**Task brief**
Report how many lines in the rows below contain the word "beside". Give only the number.

**Information provided**
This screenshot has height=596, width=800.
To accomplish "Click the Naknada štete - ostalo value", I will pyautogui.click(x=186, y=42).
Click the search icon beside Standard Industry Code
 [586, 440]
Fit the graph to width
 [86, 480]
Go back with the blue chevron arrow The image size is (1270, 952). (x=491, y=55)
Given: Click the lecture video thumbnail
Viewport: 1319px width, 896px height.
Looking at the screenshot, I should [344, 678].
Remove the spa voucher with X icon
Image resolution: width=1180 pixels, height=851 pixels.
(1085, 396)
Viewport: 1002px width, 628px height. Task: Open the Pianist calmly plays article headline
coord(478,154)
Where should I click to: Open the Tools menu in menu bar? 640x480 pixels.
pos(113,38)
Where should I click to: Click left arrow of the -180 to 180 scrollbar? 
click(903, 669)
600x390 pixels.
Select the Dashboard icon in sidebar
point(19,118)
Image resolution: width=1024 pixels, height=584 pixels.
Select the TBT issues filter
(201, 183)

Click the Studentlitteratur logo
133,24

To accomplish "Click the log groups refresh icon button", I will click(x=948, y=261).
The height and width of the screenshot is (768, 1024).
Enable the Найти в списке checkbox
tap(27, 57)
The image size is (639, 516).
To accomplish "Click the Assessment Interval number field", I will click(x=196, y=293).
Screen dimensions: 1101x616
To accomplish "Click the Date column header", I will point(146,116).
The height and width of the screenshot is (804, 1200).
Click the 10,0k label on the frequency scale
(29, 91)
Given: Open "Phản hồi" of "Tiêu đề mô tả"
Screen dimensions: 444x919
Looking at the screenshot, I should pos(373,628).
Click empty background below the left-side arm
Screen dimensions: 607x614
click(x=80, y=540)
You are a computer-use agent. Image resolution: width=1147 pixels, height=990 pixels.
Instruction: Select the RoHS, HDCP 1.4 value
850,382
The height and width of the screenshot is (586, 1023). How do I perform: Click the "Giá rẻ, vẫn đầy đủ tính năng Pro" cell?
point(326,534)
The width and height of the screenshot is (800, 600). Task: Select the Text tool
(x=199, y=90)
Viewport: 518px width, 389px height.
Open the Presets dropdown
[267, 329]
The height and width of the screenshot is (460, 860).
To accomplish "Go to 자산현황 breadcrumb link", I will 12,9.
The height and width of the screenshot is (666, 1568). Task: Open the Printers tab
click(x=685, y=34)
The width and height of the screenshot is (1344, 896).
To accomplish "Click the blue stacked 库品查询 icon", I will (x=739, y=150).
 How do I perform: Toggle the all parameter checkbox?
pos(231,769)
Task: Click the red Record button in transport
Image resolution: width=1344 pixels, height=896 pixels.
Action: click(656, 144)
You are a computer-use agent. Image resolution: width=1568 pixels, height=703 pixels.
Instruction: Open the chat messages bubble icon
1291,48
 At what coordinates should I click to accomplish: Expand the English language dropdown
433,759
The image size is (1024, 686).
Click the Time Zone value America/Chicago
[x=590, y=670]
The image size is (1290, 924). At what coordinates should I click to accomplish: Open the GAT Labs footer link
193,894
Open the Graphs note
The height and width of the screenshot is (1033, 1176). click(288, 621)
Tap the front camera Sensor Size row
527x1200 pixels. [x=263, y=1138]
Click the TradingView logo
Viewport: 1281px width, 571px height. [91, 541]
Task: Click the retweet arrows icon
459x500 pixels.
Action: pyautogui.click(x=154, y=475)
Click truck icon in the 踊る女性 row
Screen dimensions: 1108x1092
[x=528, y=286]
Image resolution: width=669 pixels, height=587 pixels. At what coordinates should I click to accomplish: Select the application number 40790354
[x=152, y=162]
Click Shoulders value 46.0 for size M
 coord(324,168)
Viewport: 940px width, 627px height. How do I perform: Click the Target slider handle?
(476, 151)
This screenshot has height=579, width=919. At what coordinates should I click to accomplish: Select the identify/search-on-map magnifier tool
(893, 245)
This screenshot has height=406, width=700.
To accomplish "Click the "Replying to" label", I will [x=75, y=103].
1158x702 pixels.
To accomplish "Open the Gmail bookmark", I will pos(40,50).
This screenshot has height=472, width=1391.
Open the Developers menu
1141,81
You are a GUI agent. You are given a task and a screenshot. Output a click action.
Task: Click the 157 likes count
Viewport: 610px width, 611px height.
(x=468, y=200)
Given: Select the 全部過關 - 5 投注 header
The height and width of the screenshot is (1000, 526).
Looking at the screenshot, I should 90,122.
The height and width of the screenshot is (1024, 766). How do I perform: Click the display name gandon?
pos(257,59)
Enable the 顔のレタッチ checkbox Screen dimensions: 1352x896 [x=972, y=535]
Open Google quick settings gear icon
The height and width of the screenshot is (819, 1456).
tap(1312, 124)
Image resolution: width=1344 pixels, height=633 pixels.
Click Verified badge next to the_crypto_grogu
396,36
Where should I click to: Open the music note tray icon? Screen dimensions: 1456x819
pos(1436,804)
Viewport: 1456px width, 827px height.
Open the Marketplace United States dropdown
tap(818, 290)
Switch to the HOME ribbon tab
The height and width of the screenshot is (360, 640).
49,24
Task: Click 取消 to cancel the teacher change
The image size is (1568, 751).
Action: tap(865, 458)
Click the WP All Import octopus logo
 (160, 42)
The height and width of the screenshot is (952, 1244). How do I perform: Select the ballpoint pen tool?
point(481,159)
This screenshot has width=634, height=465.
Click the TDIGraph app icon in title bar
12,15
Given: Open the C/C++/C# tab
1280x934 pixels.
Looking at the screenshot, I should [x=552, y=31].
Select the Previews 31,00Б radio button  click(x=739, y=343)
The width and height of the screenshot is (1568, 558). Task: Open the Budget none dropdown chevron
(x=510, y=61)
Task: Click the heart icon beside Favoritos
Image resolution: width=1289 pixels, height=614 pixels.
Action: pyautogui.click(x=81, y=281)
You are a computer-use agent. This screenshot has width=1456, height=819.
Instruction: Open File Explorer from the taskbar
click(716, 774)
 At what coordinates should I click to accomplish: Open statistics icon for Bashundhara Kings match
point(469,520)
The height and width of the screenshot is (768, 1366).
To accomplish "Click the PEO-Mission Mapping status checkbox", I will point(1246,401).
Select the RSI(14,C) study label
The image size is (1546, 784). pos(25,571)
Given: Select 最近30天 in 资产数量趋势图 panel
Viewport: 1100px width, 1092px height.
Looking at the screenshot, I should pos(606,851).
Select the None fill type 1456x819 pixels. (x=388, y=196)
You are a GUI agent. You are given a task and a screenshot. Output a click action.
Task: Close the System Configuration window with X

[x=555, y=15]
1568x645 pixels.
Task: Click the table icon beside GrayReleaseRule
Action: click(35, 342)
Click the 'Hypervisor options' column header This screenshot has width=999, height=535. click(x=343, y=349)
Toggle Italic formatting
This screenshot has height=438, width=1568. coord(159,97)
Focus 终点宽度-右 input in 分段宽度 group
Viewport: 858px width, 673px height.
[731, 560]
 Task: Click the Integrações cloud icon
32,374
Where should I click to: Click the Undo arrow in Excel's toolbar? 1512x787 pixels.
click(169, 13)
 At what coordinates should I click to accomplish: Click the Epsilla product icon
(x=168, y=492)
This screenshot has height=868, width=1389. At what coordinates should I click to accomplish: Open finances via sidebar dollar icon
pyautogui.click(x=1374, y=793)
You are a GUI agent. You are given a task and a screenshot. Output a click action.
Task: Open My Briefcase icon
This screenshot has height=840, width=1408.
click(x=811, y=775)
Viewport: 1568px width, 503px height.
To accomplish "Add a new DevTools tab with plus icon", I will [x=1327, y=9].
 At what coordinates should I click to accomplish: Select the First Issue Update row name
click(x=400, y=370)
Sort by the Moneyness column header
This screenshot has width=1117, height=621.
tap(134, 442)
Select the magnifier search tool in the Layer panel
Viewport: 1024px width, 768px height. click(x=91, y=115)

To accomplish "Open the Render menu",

**Answer for the task**
3